The ABO: Handel: Heaven and Harmony @ The City Recital Hall

Inset Pic- ABO Guests soloists Mariana Flores and Fernando Guimareas on their arrival in Sydney. Featured Pic- Mariana Flores in concert. Pics by Steven Godbee

This concert was a wonderful way for the Australian Brandenburg Orchestra to begin their 2015 season. Handel fans and lovers of Baroque music in general will relish this concert which was indeed ‘heavenly’.

The programme’s theme is music itself, built around Dryden’s Ode for St Cecilia’s Day. What one particularly noticed this time was the special organ with two angels in green and blue given a prominent place on stage, and unforgettable was the GIANT bouquet of lilies that graced the upper gallery.

Under the energetic and emphatic leadership of Paul Dyer the choir and orchestra on period instruments were scintillating, and Argentinean soprano Mariana Flores and Portuguese tenor Fernando Guimaraes made very impressive Australian debuts.

Darkly beautiful Argentinian soprano Mariana Flores wore a long, feathery light grey dress. Members of the orchestra were wearing a ‘new wardrobe’:- the women wore stunning new gowns designed by legendary fashion icon Carla Zampatti whilst the men were dressed by MJ Bale.

The concert began with the Arrival of the Queen of Sheba from Solomon HWV67, which had a flowing , circular feel and scurrying violins.
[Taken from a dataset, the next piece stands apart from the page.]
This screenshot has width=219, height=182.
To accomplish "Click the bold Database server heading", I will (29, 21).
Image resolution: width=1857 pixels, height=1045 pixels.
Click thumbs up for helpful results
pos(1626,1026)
The rest of the concert concentrated on St Cecilia , beginning with the wonderful Cantata Look Down Harmonious Saint HWV 124, a rarely heard showcase for very handsome guest artist Guimaraes in a thrilling performance. (A cantata is usually a rather small scale vocal work , generally two or three arias linked by recitative, scored for solo voice and continuo or small ensemble. This particular cantata is an accompanied recitative and a long virtuoso tenor aria).
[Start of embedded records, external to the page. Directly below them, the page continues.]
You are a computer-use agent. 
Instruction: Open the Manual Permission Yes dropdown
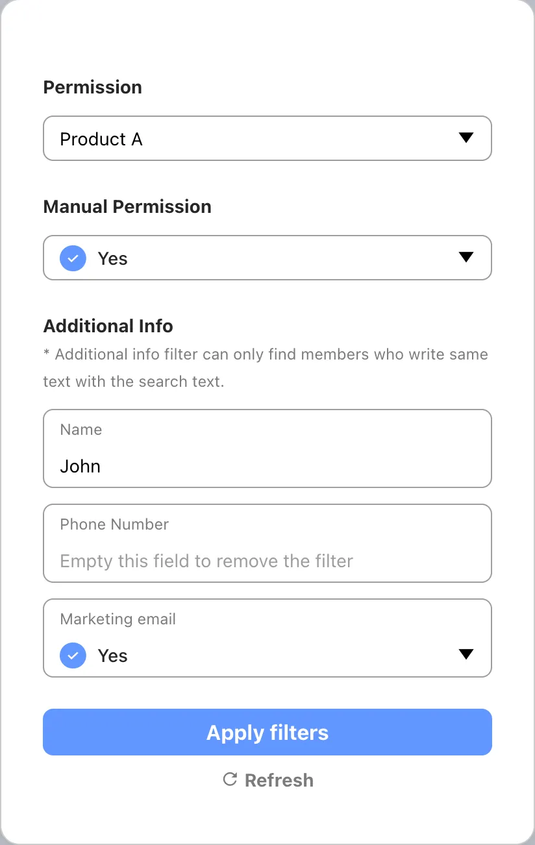click(x=266, y=258)
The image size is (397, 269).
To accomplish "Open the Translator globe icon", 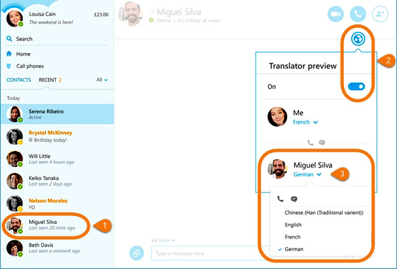I will 358,39.
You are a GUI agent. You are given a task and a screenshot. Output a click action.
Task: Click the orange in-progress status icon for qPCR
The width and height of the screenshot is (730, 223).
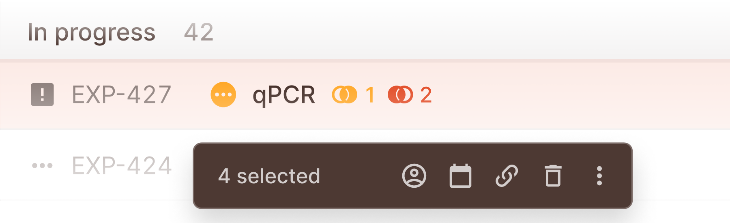pos(223,95)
There were violin flourishes in the first fast section and luscious use of legato. A yearning feeling was powerfully evoked and it was hauntingly performed.

Next was the Ode to St Cecilia’s Day HWV 76 using the text from Dryden’s poem From Harmony, which is about music, its role in the creation of the universe and its ability to shape human emotions.

The work opens with a typical ‘French’ overture with an elegant stately first section a bright vibrant middle and a minuet like conclusion. The choir was in thrilling form.

The rather slower, rippling, soaring air  What passion cannot music raise and quell for soprano and solo cello was given a soulful performance by Flores, full of languor.This was contrasted with stirring trumpets and woodwind for The Trumpet’s Loud Clangour for tenor (Guimaraes) and thrilling chorus. Trumpets, timpani and the use of dotted rhythms evoke the atmosphere of an eighteenth century battlefield. Duck and run for cover and it is …interval!

Part 2 of the Ode began with a stately, elegant processional march in two sections for trumpet and strings .This was followed by the achingly beautiful soprano solo, The soft complaining flute exquisitely performed by Flores, full of long rapturous notes and crystal like clarity and accompanied by flutist Melissa Farrow.

More vibrant string passages followed and then the hypnotic tenor aria Sharp violins proclaim– marvelously sung by Guimaraes,– with the strings in unison but also having a dialogue between the two string sections. 

Paul Dyer moved to the organ to play But oh! what art can teach for Flores, which in part has a slow almost waltz like feel as the soprano voice soars brightly. Flores was fiery and dramatic accompanied by violins and continuo in her next set piece, Orpheus could lead the savage race– and listen for the unexpected rather ironic use of a hornpipe theme.

The choir was in exhilarating form for the thrilling conclusion, the ode the dead shall live, the living die and music shall untune the sky.

For an encore the Handel duet: As steals the morn from  L’Allegro, il Penseroso, ed il Moderato was exquisitely performed, fiery yet delicately beautiful, bringing the glorious concert to a great conclusion with their sumptuously matched voices.

Running time 2 hours (approx) including interval.

The Australian Brandenburg Orchestra and Choir in HANDEL: HEAVEN AND HARMONY runs in Sydney at the City Recital Hall 25 Feb-6 Mar various dates and then tours nationally.